Price: $8/month + $210 Voucher

Conclusion

Overall I really did enjoy the experience from finally completing all the modules required, to taking the exam. It was a long journey from start to finish but well rewarding in the end. I feel that Hack The Box poured in a lot of time and effort to make sure the exam aligned perfectly to the path. To me it is clear that Hack The Box has built an educational platform that elevates the quality of professionals in this field. I cannot wait for HTB to release their advanced Active Directory certificate!

If you are looking to learn more about cyber security or strengthen your skills I absolutely recommend the Certified Penetration Testing Specialist certificate. The price point is great, and the material is amazing. Best of luck on your journey.

FAQ

These questions seem to pop-up a lot on the HTB Discord server for the CPTS certification.

Does the Student Subscription come with write-ups?

The only way to obtain write-ups for the modules is through the Silver/Gold Annual subscription.

Can I wait till the last possible moment to take the exam if I have an Annual subscription?

No, you will want to give yourself about two (2) months before the subscription expires to take the exam.

When does the voucher for the exam expire if I have an Annual subscription?

One (1) year after the date of purchase, but see the prior question as you do not want to wait for the last moment to take the exam.

Do I have to complete all the modules in the path before I can take the exam?

Yes.

Do I get to keep all the modules I have completed if my subscription expires?

Yes, but only fully completed modules.

How long will it take to complete the path so I can take the exam?

The website says forty-three (43) days, but... everyone is different and everyone goes at their own pace, it could be 3 months, it could be a year, or longer. I can understand setting expectations for the near future, but just like the exam, this is a marathon, not a race.

Are the modules enough or do I need to do other things to prepare for the exam?

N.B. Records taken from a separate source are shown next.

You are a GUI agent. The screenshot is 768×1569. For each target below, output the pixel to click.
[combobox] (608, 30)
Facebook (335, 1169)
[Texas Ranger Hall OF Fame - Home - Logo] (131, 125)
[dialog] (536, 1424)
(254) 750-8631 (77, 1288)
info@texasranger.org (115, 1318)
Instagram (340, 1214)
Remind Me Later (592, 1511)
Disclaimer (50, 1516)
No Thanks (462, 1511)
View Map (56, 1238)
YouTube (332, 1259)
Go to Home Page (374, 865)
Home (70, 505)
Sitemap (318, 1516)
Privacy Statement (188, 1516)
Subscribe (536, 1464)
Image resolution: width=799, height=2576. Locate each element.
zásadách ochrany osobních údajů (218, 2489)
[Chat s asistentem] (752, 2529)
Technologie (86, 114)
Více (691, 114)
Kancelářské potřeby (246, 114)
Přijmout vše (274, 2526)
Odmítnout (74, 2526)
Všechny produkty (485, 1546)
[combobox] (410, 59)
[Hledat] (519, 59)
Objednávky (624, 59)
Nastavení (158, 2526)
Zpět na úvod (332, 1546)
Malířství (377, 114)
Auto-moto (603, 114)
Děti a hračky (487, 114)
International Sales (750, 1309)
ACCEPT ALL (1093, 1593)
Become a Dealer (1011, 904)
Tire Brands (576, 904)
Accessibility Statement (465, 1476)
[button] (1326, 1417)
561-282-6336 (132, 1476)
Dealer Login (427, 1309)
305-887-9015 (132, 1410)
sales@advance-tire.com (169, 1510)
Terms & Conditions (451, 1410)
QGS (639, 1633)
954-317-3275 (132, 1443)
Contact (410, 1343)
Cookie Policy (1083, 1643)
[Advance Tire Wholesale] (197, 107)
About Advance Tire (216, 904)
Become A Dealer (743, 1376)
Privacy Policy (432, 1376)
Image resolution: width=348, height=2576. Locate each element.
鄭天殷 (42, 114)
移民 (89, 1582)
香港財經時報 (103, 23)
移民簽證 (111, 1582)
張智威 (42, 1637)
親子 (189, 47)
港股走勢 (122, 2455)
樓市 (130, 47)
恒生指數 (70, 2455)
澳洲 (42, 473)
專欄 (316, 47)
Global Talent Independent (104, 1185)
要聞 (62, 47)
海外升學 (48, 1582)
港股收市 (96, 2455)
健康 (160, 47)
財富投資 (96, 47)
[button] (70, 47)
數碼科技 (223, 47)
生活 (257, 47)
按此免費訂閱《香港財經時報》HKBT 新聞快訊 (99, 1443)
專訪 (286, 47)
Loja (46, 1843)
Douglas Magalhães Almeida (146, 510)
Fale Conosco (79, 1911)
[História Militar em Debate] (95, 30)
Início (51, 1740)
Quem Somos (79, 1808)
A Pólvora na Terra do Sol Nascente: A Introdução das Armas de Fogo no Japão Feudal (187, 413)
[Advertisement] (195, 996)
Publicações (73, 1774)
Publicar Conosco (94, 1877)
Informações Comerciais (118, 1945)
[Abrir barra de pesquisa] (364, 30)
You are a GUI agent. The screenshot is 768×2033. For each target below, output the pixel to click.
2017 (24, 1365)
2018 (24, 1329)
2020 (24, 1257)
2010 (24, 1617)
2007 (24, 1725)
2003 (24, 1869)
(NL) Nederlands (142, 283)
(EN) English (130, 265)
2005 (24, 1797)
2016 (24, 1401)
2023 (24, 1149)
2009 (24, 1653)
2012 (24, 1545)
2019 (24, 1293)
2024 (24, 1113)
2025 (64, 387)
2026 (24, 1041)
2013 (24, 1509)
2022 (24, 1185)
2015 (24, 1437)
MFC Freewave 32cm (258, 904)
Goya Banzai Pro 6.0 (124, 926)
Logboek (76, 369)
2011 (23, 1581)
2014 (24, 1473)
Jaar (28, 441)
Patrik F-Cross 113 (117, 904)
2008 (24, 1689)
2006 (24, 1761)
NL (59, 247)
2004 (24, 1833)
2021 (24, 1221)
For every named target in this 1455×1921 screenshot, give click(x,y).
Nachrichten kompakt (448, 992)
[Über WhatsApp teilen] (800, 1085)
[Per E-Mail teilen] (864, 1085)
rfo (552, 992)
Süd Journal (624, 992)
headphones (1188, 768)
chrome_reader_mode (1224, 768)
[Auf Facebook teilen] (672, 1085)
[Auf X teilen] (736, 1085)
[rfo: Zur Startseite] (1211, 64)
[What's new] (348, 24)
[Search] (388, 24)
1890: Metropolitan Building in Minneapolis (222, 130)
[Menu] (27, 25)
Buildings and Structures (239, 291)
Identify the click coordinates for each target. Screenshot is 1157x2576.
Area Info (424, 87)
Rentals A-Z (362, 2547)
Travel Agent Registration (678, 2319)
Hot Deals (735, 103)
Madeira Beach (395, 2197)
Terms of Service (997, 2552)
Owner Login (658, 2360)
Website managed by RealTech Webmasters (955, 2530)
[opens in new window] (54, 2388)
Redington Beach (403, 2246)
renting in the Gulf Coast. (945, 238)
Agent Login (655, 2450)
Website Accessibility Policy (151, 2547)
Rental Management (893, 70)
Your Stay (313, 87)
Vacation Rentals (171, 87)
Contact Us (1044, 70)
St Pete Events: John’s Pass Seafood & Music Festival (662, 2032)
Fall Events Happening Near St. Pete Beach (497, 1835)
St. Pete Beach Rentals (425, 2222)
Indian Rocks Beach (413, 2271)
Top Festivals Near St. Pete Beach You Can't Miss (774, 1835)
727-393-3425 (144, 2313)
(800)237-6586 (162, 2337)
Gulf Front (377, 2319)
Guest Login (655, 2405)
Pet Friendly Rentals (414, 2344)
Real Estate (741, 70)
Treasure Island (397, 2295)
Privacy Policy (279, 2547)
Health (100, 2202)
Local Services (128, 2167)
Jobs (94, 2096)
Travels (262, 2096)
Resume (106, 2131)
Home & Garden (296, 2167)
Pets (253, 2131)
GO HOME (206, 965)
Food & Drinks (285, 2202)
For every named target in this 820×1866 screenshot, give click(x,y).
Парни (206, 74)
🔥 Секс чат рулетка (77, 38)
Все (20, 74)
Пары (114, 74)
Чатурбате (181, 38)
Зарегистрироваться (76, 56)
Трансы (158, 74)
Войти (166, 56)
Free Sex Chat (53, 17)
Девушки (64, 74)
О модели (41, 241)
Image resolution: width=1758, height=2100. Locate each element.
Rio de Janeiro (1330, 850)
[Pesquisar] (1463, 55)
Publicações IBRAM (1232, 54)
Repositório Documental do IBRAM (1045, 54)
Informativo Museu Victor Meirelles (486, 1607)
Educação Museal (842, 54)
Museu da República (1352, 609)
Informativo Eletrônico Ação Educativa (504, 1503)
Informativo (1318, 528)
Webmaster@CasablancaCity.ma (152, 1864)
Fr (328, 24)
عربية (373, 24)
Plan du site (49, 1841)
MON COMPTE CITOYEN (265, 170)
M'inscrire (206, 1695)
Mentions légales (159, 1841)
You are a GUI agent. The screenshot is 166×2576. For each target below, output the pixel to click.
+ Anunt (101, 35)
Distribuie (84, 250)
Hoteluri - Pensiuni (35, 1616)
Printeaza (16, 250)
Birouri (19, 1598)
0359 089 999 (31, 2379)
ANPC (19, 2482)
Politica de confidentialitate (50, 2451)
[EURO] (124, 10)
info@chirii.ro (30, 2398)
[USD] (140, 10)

While certainly the modules do cover everything and prepare you for the exam, I do suggest having as much time on the keyboard as possible. That can be going back through the modules trying out different methods such as manually exploiting instead of using metasploit, doing the boxes outlined in IppSec's unofficial CPTS list, or Pro Labs. Note the last two suggestions are an additional cost and are not required.

How does CPTS compare to OSCP?

I have no idea, from what I have read it completely over prepares you for OSCP.

What is the average review time to get feedback for the exam?

There is no average time, as said before it takes up to twenty (20) business days, they grade in batches.

What modules should I focus on for the exam?

All of them, all the modules are required, expect to be tested on every single one.

I have no IT background can I take this exam?

Yes BUT, you will want to check out the Information Security Foundations path before attempting the Penetration Tester Job Role path, and you will want experience with Windows and Linux to aid you along the way.

Are there videos available for the modules?

No, it is all text based with hands on interaction.

Are there any restrictions or can I use...?

It is an open exam, you can search through the Academy modules, use your notes, ChatGPT, and use any tool you want.

After completing CPTS what level of boxes can I complete?

That is a tough question to answer since everyone is different. The modules follow the main platform difficulty so you could expect easy and medium boxes, but each box has its own unique aspects. If you apply what you have learned from the CPTS journey an insane box could be obtainable.